Keuntungan yang Dapat Dinilai

Laba Kena Pajak

Definisi

Laba yang dapat dinilai adalah jumlah laba yang harus dibayar pajak jika diperoleh oleh seorang individu.

Laba kena pajak adalah jumlah yang harus Anda bayarkan kepada pemerintah sebagai pajak.

Pengurangan

Jika Anda mendapatkan kredit pajak dari sumber mana pun, ini dapat membantu Anda mengurangi jumlah pajak yang harus dibayar dengan mengurangi laba yang dapat dinilai.

Pengurangan dan kredit dikurangi dari pendapatan yang dapat dinilai. Ini membuat jumlah laba kena pajak Anda lebih rendah.

Perhitungan

Keuntungan yang dapat dinilai adalah keuntungan yang dilaporkan oleh individu atau organisasi dengan menjelaskan sumber pendapatan mereka.
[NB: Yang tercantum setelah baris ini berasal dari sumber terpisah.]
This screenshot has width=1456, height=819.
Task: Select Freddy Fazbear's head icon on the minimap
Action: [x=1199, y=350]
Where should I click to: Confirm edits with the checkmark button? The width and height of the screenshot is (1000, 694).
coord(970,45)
Laba kena pajak adalah penghasilan yang dapat dinilai dikurangi pengurangan yang diperbolehkan.

Pembayaran

Laba yang dapat dinilai dihitung dengan perincian yang diberikan oleh wajib pajak dan ditentukan sesuai dengan informasi yang diberikan oleh mereka.
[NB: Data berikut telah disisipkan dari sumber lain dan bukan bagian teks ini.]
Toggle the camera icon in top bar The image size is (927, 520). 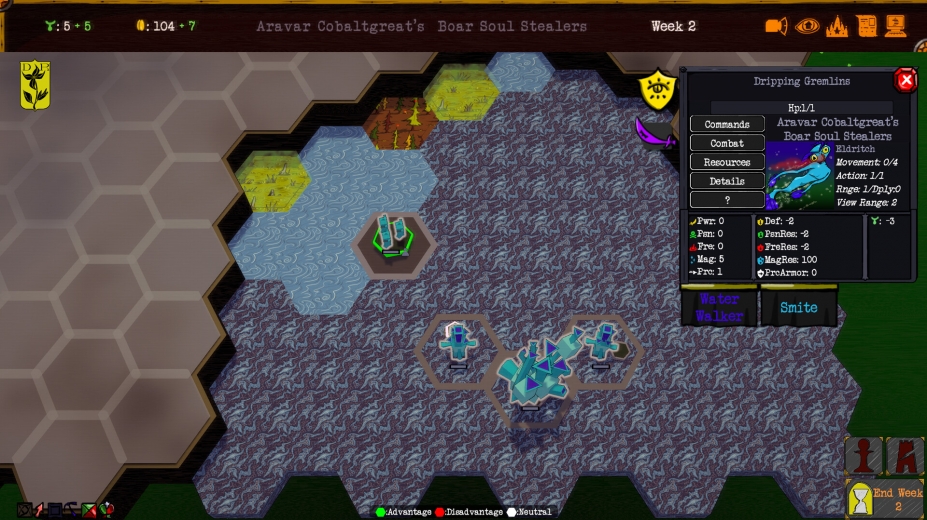click(777, 26)
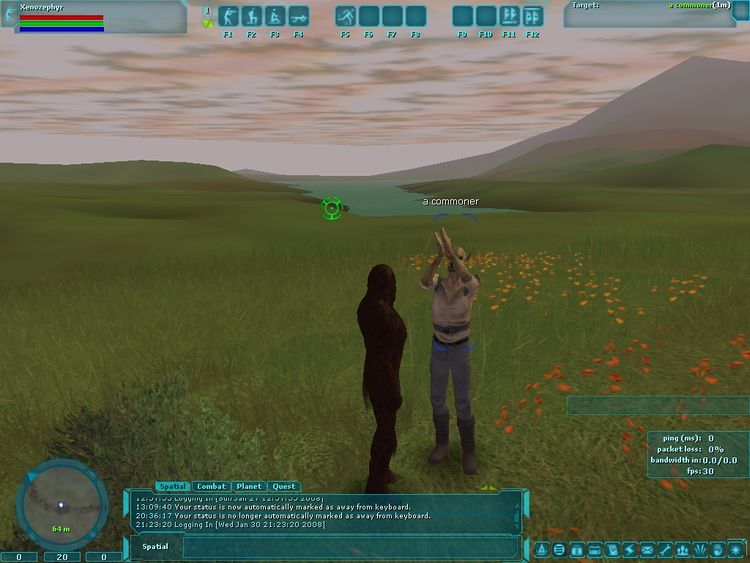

Laba kena pajak serupa untuk individu dan perusahaan di bawah cut-off dan meningkat di atasnya untuk perusahaan.

Contoh

Di India, keuntungan yang dapat dinilai adalah jumlah keuntungan yang diperoleh dari semua sumber yang dilaporkan oleh wajib pajak yang meliputi gaji, keuntungan investasi, dan pendapatan dari sumber lain.
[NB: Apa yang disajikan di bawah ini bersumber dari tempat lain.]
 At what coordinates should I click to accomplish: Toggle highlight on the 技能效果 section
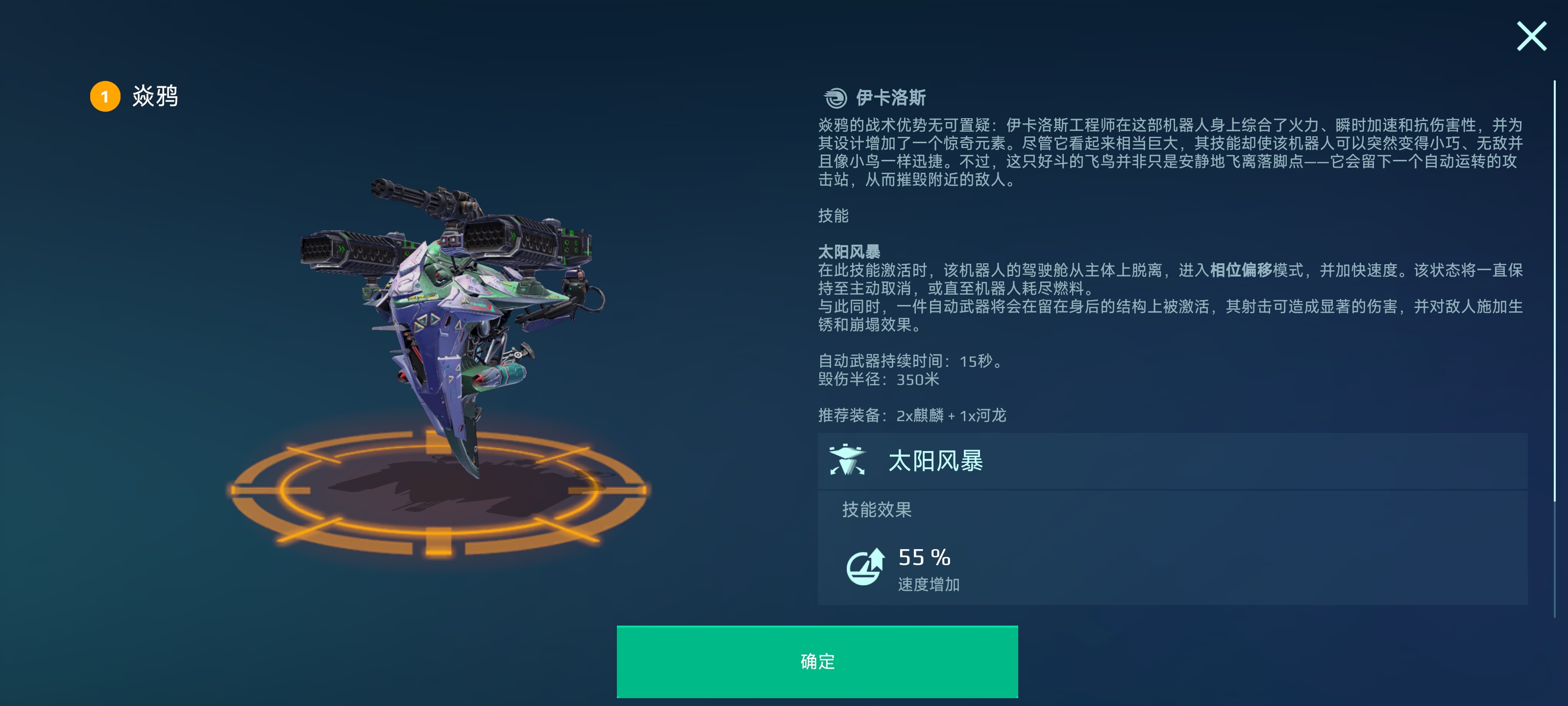click(877, 510)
Di India, laba kena pajak adalah selisih antara laba yang dapat dinilai dan investasi yang dilakukan oleh individu untuk memperoleh laba ini.

Laba yang dapat dinilai dan laba kena pajak adalah dua istilah yang digunakan di sektor keuangan.

Keuntungan yang dapat dinilai adalah perhitungan yang dilakukan untuk menemukan penghasilan kena pajak seseorang dari catatan keuntungan dan kerugian orang tersebut. Laba kena pajak adalah jumlah yang dibayarkan kepada pemerintah, oleh individu atau lembaga untuk keuntungan yang mereka peroleh.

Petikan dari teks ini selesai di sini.